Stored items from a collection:
● ● ● ● ●

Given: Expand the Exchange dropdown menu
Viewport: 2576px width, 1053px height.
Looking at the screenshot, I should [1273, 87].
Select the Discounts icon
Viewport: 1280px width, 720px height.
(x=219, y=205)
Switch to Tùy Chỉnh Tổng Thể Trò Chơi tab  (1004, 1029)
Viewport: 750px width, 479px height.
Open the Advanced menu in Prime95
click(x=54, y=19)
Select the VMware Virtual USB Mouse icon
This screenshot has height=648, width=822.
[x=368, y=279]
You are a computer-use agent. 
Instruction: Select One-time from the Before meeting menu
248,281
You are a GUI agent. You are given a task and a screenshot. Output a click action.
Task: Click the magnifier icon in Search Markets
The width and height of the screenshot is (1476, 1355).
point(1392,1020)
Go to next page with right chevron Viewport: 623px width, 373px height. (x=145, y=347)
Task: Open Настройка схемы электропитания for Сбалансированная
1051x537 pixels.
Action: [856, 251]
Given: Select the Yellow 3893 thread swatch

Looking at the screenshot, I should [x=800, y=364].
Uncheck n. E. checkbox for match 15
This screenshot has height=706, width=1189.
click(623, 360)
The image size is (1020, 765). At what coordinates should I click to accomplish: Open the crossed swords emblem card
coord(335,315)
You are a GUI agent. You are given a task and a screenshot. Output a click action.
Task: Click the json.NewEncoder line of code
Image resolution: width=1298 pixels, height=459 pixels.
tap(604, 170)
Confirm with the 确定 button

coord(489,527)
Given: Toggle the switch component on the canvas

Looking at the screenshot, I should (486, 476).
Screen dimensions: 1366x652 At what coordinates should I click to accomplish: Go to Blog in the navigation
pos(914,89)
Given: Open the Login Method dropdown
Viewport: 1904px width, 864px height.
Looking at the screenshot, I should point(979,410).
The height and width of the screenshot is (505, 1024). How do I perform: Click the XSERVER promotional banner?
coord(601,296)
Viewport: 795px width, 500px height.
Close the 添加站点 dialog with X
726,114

● ● ● ● ●

• **What the task requires**
The expected output is an exact copy of all the records above.

• **Final answer**
Given: Expand the Exchange dropdown menu
Viewport: 2576px width, 1053px height.
Looking at the screenshot, I should [1273, 87].
Select the Discounts icon
Viewport: 1280px width, 720px height.
(x=219, y=205)
Switch to Tùy Chỉnh Tổng Thể Trò Chơi tab  (1004, 1029)
Viewport: 750px width, 479px height.
Open the Advanced menu in Prime95
click(x=54, y=19)
Select the VMware Virtual USB Mouse icon
This screenshot has height=648, width=822.
[x=368, y=279]
You are a computer-use agent. 
Instruction: Select One-time from the Before meeting menu
248,281
You are a GUI agent. You are given a task and a screenshot. Output a click action.
Task: Click the magnifier icon in Search Markets
The width and height of the screenshot is (1476, 1355).
point(1392,1020)
Go to next page with right chevron Viewport: 623px width, 373px height. (x=145, y=347)
Task: Open Настройка схемы электропитания for Сбалансированная
1051x537 pixels.
Action: [856, 251]
Given: Select the Yellow 3893 thread swatch

Looking at the screenshot, I should [x=800, y=364].
Uncheck n. E. checkbox for match 15
This screenshot has height=706, width=1189.
click(623, 360)
The image size is (1020, 765). At what coordinates should I click to accomplish: Open the crossed swords emblem card
coord(335,315)
You are a GUI agent. You are given a task and a screenshot. Output a click action.
Task: Click the json.NewEncoder line of code
Image resolution: width=1298 pixels, height=459 pixels.
tap(604, 170)
Confirm with the 确定 button

coord(489,527)
Given: Toggle the switch component on the canvas

Looking at the screenshot, I should (486, 476).
Screen dimensions: 1366x652 At what coordinates should I click to accomplish: Go to Blog in the navigation
pos(914,89)
Given: Open the Login Method dropdown
Viewport: 1904px width, 864px height.
Looking at the screenshot, I should point(979,410).
The height and width of the screenshot is (505, 1024). How do I perform: Click the XSERVER promotional banner?
coord(601,296)
Viewport: 795px width, 500px height.
Close the 添加站点 dialog with X
726,114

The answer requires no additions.